A P&L statement helps board members and investors to understand what your business has spent money on in the past year or quarter – something they’ll be paying close attention to, particularly if you’re not making as many sales as anticipated.
As a business owner, you’ll be able to see where you can generate profit by increasing revenue, decreasing costs, or both, and board members will be scrutinising the figures to see whether the strategies set at the beginning of the financial period have been successful – and if not, why not.
The final line of the report is the bottom line, that is, your company’s net income, which is commonly used to show how profitable your business is. A P&L measures profitability rather than cash flow – other reports offer a better measure of your cash flow, and both are important for the board to see.
2. Cash flow statement
A cash flow statement shows how much money you’ve had available to the business over a specific period, based on historical data. It helps your board members to understand how well the business has been managing its cash position, and whether there’s been enough cash coming into the business to stay on top of outgoing expenses.
There are three main components of a cash flow statement: cash from operating activities, cash from investing activities, and cash from financing activities. Breaking cash down into these sections will help the board understand how much cash has been generated from different sources, which could influence strategic decisions and the cash flow forecast.
Read more: 3 Cash Flow Graphs Every Business Should Use >
3. Cash flow forecast
A cash flow forecast allows board members to see, in real terms, the money that is likely to come in and go out of your business in the future. It shows predicted changes in cash over time and is arguably a stronger indicator of a company’s financial health than simply looking at forecasted profits. Just because you’ve raised an invoice, it doesn’t mean you’ve actually received that money yet.
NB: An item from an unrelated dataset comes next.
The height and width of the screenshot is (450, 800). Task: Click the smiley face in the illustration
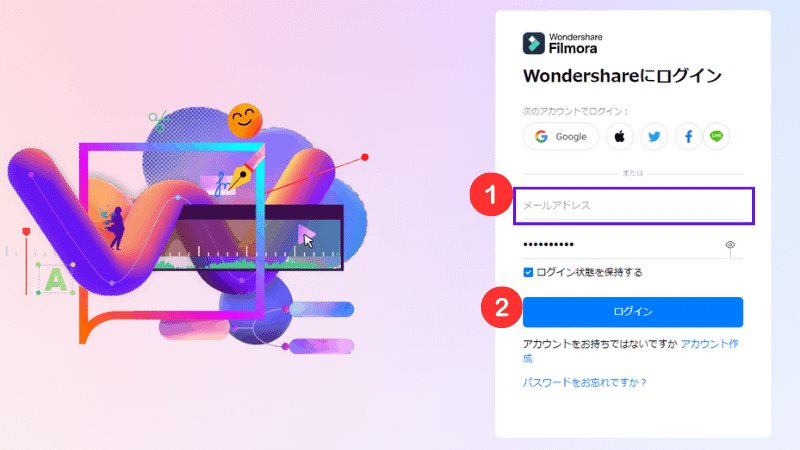pyautogui.click(x=245, y=121)
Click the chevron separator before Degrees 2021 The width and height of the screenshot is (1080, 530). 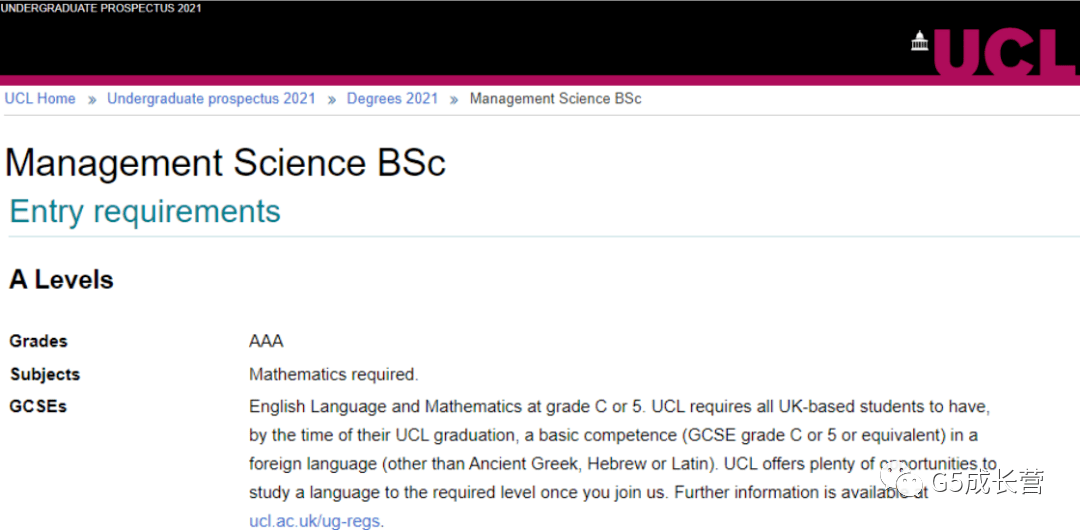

A cash flow forecast can be presented alongside your cash flow statement to show your board that you don’t just have the historical data, but are also prepared to look ahead to the future. This report shows a plan of when cash will come in and out of your business, and what you’ll be left with at the end of the month. This report can provide valuable reassurance and can also be used for important decision making
This is particularly useful for start-ups, as you’re likely to incur more costs than revenue at the beginning of your business journey. The board will be looking for evidence that you’re planning properly for the months to come and aren’t going to run into cash flow problems.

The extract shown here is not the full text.